L’Apollon du Belvédère, sculpture romaine en marbre de l’époque d’Hadrien, reproduction d’une effigie en bronze vers – 330 av. J.-C., se trouve  sous une niche dans l’octogone de la cour du Belvédère au Vatican. Cette statue de taille supérieure à l’être humain (2,24 m [h]), très souvent gravée et reproduite, fut l’objet de nombreux écrits, notamment aux XVIIIe et XIXe siècles. Admiré comme l’une des merveilles de la statuaire antique grecque, Johann Joachim Winckelmann le décrivit à plusieurs reprises avec emphase. Cependant son historiographie demeure encore aujourd’hui très méconnue.
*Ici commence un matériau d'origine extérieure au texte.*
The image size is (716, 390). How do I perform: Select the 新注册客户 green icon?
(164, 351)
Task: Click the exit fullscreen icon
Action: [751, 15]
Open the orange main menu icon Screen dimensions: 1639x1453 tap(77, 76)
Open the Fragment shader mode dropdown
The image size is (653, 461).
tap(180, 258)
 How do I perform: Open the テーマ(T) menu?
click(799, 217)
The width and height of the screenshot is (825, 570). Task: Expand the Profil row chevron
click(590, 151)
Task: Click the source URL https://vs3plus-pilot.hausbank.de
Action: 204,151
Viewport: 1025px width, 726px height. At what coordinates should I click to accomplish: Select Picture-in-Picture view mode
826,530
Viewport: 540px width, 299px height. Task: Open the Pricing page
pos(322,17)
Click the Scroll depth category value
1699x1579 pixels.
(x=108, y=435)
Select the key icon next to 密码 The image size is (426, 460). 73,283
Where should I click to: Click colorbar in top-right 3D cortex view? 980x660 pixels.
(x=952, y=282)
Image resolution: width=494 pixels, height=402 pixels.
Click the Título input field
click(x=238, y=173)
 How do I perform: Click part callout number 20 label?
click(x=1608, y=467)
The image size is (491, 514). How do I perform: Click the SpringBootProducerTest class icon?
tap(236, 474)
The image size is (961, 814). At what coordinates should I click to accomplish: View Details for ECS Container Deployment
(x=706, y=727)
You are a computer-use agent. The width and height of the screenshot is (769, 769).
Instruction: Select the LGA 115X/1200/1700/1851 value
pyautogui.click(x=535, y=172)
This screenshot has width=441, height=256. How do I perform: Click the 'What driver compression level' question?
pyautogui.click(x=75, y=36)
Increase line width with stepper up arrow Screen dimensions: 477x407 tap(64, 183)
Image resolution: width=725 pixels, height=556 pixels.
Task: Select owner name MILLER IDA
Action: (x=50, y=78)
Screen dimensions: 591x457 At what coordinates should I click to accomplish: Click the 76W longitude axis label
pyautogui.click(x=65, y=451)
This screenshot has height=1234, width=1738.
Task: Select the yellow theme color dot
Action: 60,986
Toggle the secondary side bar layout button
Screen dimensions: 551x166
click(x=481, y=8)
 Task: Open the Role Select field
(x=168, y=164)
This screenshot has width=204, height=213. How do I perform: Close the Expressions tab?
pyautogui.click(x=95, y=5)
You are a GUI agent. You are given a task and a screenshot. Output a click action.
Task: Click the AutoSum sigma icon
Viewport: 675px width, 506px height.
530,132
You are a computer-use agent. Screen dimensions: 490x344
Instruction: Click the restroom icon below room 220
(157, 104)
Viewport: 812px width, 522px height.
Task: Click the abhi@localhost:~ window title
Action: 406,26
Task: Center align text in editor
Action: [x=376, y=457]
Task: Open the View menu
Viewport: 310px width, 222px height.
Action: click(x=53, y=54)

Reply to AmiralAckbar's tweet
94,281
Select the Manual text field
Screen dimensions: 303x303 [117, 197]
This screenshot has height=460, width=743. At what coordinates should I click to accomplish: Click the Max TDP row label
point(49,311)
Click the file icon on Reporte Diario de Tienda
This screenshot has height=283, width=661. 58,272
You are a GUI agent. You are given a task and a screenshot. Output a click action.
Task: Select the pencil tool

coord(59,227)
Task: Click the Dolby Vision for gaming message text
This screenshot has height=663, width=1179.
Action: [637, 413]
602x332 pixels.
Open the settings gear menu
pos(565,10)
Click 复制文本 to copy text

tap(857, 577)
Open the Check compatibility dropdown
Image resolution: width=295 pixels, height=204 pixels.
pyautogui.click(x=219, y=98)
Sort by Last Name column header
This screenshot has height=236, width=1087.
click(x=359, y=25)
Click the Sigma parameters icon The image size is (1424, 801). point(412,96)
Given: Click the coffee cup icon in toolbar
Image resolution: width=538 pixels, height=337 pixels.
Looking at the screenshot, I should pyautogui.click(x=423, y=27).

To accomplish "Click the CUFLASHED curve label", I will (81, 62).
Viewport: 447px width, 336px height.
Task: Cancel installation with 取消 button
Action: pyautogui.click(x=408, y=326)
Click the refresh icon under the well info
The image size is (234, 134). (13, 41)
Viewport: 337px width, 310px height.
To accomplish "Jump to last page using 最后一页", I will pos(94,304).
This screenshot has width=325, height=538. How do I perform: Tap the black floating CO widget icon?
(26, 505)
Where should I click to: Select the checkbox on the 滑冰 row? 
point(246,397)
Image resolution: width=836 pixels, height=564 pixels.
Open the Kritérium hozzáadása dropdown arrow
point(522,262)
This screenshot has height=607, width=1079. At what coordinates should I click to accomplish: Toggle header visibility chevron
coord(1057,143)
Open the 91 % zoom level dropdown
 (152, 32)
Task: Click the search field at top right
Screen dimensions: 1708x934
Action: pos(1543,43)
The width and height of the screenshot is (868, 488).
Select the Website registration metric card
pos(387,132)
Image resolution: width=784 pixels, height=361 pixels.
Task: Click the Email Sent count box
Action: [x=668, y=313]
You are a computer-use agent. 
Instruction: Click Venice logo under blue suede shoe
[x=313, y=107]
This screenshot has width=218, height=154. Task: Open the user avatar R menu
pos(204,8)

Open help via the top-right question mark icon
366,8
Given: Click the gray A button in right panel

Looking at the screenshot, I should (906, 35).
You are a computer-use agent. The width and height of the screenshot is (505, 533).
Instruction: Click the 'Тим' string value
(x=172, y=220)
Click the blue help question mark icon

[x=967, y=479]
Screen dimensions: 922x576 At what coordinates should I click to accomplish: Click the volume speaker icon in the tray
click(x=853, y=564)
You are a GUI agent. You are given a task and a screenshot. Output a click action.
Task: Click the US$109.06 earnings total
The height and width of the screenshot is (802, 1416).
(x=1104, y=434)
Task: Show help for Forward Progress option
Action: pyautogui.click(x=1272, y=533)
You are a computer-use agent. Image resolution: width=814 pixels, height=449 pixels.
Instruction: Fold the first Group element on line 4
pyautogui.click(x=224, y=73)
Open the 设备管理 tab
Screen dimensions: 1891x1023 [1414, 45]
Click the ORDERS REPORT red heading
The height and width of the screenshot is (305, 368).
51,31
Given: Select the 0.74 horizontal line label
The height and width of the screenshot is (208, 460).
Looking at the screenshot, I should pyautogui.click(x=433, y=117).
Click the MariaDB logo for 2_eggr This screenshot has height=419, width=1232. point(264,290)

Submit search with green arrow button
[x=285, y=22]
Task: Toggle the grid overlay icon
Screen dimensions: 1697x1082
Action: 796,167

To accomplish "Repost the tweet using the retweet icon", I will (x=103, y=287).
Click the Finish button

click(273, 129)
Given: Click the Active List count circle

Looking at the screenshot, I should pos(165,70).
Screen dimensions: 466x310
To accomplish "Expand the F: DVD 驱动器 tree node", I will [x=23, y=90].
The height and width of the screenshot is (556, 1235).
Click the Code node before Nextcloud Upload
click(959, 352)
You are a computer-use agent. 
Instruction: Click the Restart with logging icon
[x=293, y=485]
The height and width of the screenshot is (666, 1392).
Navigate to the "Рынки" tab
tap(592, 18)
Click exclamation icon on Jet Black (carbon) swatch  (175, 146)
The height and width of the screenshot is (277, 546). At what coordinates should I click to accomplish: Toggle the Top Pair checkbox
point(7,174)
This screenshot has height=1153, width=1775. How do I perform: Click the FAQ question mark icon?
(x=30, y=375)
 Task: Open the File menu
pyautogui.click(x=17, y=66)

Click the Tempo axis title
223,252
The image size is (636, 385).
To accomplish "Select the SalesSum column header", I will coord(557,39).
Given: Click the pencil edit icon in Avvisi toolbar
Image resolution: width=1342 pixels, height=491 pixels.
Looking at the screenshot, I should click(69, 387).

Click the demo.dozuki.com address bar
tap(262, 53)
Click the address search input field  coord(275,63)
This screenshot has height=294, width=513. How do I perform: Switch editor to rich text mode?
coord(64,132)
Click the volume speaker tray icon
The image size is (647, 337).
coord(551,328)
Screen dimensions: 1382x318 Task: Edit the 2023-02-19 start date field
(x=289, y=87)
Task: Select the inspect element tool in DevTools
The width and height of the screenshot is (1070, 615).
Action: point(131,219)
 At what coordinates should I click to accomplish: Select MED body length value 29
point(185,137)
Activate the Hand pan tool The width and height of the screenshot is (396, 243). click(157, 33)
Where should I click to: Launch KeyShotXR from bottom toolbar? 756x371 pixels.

Une découverte de la Renaissance 

Nous devons attendre le début du XVIe pour découvrir son existence dans le guide le plus célèbre de la Rome antique, L’Opusculum de mirabilibus novae & veteris urbis Romae de Francesco Albertini : « que puis-je dire de la très belle statue d’Apollon, qui je peux le dire semble vivante et que votre sainteté a transféré au Vatican ». L’auteur, chanoine de la basilique Saint-Laurent à Florence, aumônier du cardinal Fazio Santoro à Rome, fut élevé au titre de cardinal par le pape Jules II le 1er décembre 1505. Vers 1491 parut dans le codex Escurialensis, (1) publié vers 1508-1509, la première reproduction de l’œuvre. Ce recueil de dessins indiquait que la statue se trouvait dans le jardin du cardinal Giuliano della Rovere, le futur pape Jules II à San Pietro in Vincoli, dont il était le titulaire depuis 1471. En fait l’Apollon servit de modèle à Andrea del Castagno dans les années 1450 lorsque cet artiste peignit son David en citant l’attitude de la sculpture (David vainqueur de Goliath, tempera sur toile, Washington National Gallery of art). Pier Jacopo Alari Bonacolsi (v.1460-1528) dit l’Antico, qui avait reproduit plusieurs statues antiques pour le studiolo d’Isabelle d’Este, en fit une réduction en bronze, sans doute vers 1498, aujourd’hui à la Ca d’Oro à Venise.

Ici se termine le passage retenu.